EMI can be any unwanted electrical or electromagnetic energy that causes undesirable responses, degraded performance or failure in electronic equipment. Radio Frequency Interference (RFI) is a more specific term often used interchangeably to describe the phenomenon. A filtered d-sub connector is widely recognised as a very effective way to reduce noise either entering or exiting an EMI enclosure because it can often be incorporated into a product late into the design process; even after emission problems have been detected. Noise induced on a signal line within the box can be removed as it passes through the filter D, hence preventing radiation to adjacent equipment. Filtered dsub connectors are also used to provide system immunity from external noise sources. Filters integrated into D-sub connectors to achieve a reduction in conducted EMI have evolved over the years using a variety of elements and materials to achieve varying degrees of noise suppression. These filters are broadly identified as low-pass filters. A low-pass filter allows lower frequencies to pass through the filter with minimal reduction in signal strength, while attenuating signals with higher frequency.
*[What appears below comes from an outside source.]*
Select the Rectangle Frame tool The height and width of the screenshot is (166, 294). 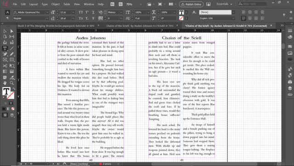pyautogui.click(x=5, y=60)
A filter element achieves this by essentially becoming a variable resistor connected between the signal lines and ground. The resistive value is inversely proportional to the frequency of the signal it is conducting. As the frequency increases, the resistance of the filter decreases, providing a lower impedance path to ground. The capacitors strip off the interfering noise from the signal as it passes through the filter device whilst diodes are used to clamp the voltage below a certain value, thereby protecting the electronic circuitry.
Filters can selectively attenuate specific frequency bands by introducing controlled impedance mismatches into the line. A low-pass filter effectively strips higher frequencies to ground while allowing desirable lower frequencies to pass through the filter. Filtered connectors are typically bi-directional, in that they can attenuate noise originating from either side of the filter, an important advantage when considering immunity.
Many different configurations of filters have been developed to address a variety of circuit requirements. The simplest design is the C or feed-through filter which consists of a single capacitor inserted between the signal line and ground. As the conducted signal frequency increases, the effective resistance of the capacitor decreases, and therefore shunting higher frequencies to ground. The result is a filter that passes lower frequencies while attenuating higher frequencies.
The so-called C-filter is arguably the common standard. In this single-stage low-pass filter, each contact of the connector is connected with a capacitor to the connector housing (ground). Other options that can be used depending on the problem to be solved are the two-stage LC and the three-stage PI filters (C-L-C), which are also available in various connector configurations in the standard product range.
With a large differential between operating and interference frequencies, a single C-filter is often a sufficient solution for the EMI problem. If the differential is small, multistage filter configurations can be used. A C-filter suppresses the interferences from the “3dB point” by approx. 20 dB, an LC filter with approx. 40 dB and a PI filter with approximately 60 dB per decade.